Oral formulations are preferred. Such pharmaceutical compositions
are known to those of ordinary skill in the pharmaceutical arts; for
example, see Remington's Pharmaceutical Sciences, Mack Publishing
Co., Easton, PA.
In the methods of the present invention, the active agents
are typically administered in admixture with suitable pharmaceutical
diluents, excipients or carriers (collectively referred to herein as
"carrier" materials) suitably selected with respect to the intended form
of administration, that is, oral tableta, capsules, elixirs, syrups and the
like, and consistent with conventional pharmaceutical practices.
For instance, for oral administration in the form of a tablet
or capsule, the active drug component can be combined with a non-toxic,
pharmaceutically acceptable, inert carrier such as lactose, starch,
sucrose, glucose, modified sugars, modified starches, methyl cellulose
and its derivatives, dicalcium phosphate, calcium sulfate, mannitol,
sorbitol and other reducing and non-reducing sugars, magnesium
stearate, steric acid, sodium stearyl fumarate, glyceryl behenate,
calcium stearate and the like. For oral administration in liquid form,
the drug components can be combined with non-toxic, pharmaceutically
acceptable inert carrier such as ethanol, glycerol, water and the like.

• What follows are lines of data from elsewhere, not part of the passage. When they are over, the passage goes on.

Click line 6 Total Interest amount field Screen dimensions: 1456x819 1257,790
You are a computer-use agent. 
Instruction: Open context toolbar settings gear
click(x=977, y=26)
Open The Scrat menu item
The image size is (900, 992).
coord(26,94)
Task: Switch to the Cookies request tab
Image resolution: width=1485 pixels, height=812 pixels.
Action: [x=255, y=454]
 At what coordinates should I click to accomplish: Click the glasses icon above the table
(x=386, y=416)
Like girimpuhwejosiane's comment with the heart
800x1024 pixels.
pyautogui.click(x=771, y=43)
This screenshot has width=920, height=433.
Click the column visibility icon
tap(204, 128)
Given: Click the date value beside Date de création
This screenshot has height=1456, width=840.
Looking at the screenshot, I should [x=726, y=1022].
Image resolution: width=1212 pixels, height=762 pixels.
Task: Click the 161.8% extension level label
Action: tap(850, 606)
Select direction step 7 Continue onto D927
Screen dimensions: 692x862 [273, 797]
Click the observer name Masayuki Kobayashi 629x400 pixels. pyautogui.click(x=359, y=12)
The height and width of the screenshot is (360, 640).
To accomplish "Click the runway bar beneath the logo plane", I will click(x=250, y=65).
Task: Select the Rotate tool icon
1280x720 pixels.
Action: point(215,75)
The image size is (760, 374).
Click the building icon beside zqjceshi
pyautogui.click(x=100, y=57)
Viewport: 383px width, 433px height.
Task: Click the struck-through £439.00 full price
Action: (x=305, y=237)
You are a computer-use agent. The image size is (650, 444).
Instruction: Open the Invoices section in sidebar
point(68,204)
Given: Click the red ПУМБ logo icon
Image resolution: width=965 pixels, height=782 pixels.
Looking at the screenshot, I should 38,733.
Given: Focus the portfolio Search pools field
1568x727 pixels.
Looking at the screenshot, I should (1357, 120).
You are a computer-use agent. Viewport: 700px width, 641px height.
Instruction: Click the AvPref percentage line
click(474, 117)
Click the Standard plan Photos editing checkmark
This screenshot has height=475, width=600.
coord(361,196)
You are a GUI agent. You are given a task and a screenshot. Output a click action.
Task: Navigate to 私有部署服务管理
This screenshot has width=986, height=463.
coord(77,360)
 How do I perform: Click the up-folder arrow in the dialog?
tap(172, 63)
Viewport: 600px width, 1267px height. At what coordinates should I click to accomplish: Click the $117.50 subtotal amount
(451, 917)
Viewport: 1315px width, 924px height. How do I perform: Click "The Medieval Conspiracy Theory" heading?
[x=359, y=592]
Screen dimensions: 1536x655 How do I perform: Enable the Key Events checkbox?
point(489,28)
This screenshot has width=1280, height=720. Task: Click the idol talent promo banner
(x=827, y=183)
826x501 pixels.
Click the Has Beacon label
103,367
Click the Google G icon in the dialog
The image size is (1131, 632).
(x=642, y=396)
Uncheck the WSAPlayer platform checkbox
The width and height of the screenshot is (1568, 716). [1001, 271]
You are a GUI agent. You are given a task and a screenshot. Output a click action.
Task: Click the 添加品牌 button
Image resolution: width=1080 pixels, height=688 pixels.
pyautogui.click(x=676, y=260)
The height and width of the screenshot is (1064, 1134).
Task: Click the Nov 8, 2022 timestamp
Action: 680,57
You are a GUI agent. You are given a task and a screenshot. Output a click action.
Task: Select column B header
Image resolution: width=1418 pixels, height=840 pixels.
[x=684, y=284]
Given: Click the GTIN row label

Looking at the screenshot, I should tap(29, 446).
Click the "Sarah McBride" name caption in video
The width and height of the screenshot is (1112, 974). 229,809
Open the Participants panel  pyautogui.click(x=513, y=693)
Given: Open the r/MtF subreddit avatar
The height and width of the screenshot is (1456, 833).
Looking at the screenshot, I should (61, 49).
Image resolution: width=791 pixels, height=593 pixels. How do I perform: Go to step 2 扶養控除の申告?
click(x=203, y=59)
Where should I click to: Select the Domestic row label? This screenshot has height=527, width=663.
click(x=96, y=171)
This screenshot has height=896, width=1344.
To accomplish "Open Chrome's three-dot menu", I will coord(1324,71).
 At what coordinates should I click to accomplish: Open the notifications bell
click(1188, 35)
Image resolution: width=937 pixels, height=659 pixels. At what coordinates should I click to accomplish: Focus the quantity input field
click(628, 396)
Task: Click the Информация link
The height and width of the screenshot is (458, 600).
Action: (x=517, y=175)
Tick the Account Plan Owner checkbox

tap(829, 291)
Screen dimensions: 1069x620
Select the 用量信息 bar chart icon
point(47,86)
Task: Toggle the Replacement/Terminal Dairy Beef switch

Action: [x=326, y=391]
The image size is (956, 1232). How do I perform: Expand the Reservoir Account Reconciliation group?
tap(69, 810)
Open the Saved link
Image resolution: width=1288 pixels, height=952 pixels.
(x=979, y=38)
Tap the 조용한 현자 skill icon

Moreover, when desired or necessary, suitable binders, lubricants,
disintegrating agents and coloring and flavoring agents can also be
incorporated inta the mixture. Stabilizing agents such as antioxidants
(BHA, BHT, propyl gallate, sodium ascorbate, citric acid) can also be
added to stabilize the dosage forms. Other suitable components include
gelatin, sweeteners, natural and synthetic gums such as acacia,
tragacanth or alginates, carboxymethylcellulose, polyethylene glycol,
waxes and the like.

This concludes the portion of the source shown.